Treatment of our patient was also radical, and the patient remained without signs of recurrence in the long term.
Lacrimal gland hemangiopericytoma is a very rare disease (nine cases were described).
Literature data regarding its behavior in the lacrimal gland is poor. Presented data suggest that patients with hemangiopericytoma, whose biological properties are difficult to predict, must be subject to long-term clinical and radiological monitoring.
MRI, arteriography (DSA) may contribute to preoperative diagnosis. The basic therapeutic method involves the removal of the affected gland while maintaining the function of surrounding anatomical structures. Further biological behaviour of HPC can be predicted based on the KI 67 proliferation index. HPC located in the orbit tends to relapse and metastasis according to the literature.

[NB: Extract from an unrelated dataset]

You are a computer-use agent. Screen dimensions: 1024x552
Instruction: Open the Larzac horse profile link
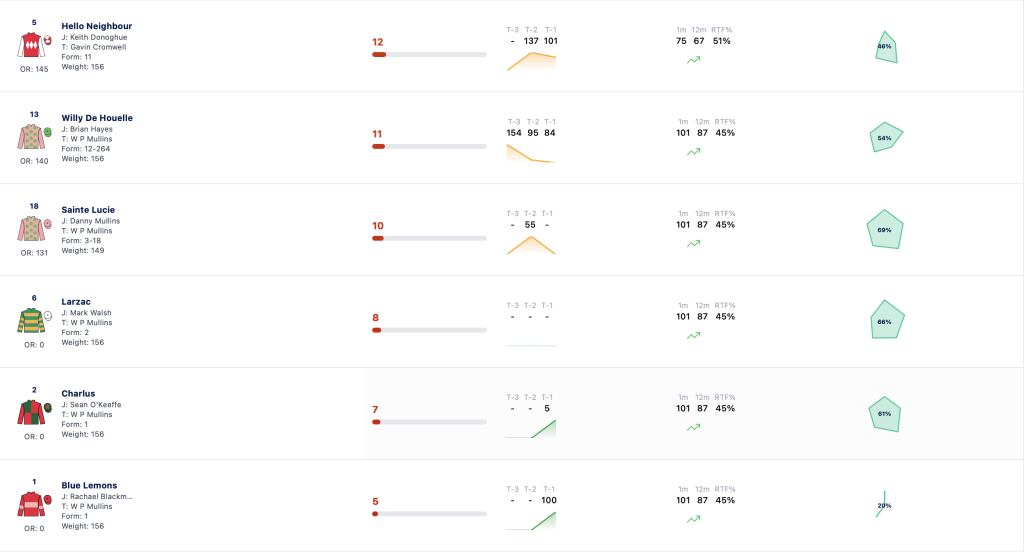(76, 302)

Patients with these tumors must be therefore under long-term clinical and radiological monitoring. If all conditions allow, we will clearly prefer surgical treatment with complete removal of the tumor in the future.
Grant support, research funding and proprietary interest is none, and presentation at meeting is also none.
No potential conflict of interest relevant to this article was reported.